- Indian Railway Logo

General information
- Location: NTPC Highway Link, Lucknow–Allahabad Road, Unchahar, Rae Bareli district, Uttar Pradesh India
- Coordinates: 25°54′N 81°18′E﻿ / ﻿25.900°N 81.300°E
- Elevation: 107 metres (351 ft)
- System: Express train and Passenger train station
- Owner: Ministry of Railways (India)
- Operator: Indian Railways
- Lines: Mughalsarai–Kanpur section, Varanasi–Rae Bareli–Lucknow line
- Platforms: 3
- Tracks: 5

Construction
- Structure type: At grade
- Parking: Yes
- Accessible: Available

Other information
- Status: Functioning
- Station code: UCR

= Unchahar Junction railway station =

Railway station in Uttar Pradesh, India

Unchahar Junction railway station (station code:- UCR) is the junction railway station located in Unchahar, Rae Bareli district, Uttar Pradesh state, India. It consists of three platforms. It falls under Northern Railway zone's Lucknow NR railway division.
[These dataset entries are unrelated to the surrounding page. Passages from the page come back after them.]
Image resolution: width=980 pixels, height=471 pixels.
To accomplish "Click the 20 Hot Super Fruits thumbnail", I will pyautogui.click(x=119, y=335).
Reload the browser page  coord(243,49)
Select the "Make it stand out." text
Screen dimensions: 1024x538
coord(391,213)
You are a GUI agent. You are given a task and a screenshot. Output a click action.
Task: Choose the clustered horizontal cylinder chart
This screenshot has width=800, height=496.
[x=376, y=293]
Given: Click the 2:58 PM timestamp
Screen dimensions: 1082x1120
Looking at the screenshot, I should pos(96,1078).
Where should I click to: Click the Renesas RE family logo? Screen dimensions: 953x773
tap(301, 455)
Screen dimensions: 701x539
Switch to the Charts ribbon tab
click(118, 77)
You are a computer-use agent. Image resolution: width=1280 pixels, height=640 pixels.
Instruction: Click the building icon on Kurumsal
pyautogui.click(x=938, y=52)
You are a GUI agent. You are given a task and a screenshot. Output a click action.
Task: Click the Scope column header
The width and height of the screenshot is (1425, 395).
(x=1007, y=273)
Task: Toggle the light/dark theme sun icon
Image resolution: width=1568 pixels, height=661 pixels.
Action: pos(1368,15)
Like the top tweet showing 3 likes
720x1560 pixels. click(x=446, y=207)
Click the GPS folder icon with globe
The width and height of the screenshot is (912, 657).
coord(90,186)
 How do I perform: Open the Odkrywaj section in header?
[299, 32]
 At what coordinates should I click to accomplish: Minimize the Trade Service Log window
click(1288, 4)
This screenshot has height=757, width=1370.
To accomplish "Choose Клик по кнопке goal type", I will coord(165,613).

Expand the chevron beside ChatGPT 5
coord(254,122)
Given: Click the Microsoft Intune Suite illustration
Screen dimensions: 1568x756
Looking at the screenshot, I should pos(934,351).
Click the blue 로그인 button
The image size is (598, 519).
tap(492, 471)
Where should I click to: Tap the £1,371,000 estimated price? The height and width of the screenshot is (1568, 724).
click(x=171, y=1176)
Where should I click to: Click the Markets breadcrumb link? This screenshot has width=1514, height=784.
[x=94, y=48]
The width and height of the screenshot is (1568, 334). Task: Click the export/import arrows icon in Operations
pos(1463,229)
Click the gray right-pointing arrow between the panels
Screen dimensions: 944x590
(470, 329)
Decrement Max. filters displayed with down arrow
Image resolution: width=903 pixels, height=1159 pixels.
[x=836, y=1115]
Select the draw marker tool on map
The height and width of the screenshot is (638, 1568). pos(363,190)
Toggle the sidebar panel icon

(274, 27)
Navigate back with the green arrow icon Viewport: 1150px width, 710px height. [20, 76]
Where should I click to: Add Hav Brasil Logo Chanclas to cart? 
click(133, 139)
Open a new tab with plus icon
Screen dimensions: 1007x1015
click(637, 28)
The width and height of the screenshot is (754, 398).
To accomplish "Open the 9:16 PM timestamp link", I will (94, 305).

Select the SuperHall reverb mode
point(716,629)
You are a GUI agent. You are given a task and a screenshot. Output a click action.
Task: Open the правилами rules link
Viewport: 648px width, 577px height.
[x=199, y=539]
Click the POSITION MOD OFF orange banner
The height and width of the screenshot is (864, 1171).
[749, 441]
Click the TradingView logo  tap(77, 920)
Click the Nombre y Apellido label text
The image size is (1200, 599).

Unchahar changed dramatically after the work done by former Member of Legislative Assembly, Late. Har Narayan Singh. Some of his work include the establishment of the well known Feroze Gandhi Thermal Power Station of the National Thermal Power Corporation, which now has an installed capacity of 1050 MW and the launching of the daily train Unchahar Express connecting Allahabad with Chandigarh.